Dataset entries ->
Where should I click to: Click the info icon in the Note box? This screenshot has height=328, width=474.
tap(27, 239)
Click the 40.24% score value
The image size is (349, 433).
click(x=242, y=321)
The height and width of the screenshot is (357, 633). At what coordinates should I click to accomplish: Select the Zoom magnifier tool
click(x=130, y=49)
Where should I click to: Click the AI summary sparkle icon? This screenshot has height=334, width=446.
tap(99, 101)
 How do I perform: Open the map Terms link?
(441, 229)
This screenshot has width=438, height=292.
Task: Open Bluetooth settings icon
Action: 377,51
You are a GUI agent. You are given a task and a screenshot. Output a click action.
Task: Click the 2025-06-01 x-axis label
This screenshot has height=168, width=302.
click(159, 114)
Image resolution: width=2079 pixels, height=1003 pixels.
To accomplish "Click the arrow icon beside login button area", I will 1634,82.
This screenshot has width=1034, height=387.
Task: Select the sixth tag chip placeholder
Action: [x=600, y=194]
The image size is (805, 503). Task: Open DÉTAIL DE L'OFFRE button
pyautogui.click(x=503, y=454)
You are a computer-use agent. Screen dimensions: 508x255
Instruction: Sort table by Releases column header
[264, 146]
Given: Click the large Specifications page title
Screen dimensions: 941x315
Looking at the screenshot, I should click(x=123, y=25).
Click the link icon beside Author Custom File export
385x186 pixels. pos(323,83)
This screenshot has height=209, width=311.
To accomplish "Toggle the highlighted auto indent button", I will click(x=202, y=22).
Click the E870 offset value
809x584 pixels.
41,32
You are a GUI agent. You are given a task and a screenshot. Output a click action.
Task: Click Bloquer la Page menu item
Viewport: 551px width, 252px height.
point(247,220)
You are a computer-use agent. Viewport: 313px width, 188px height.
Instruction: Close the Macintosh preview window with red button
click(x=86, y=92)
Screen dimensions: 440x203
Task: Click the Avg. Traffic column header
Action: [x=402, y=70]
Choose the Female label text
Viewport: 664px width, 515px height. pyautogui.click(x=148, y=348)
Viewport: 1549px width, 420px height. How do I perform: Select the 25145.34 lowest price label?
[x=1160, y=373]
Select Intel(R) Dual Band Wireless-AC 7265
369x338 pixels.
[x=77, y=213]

EXERCISE -> The answer must consist of each line from the entries that contains the string "agent".

WRITTEN ANSWER ->
You are a GUI agent. You are given a task and a screenshot. Output a click action.
You are a computer-use agent. Screen dimensions: 508x255
You are a GUI agent. You are given a task and a screenshot. Output a click action.
You are a computer-use agent. Viewport: 313px width, 188px height.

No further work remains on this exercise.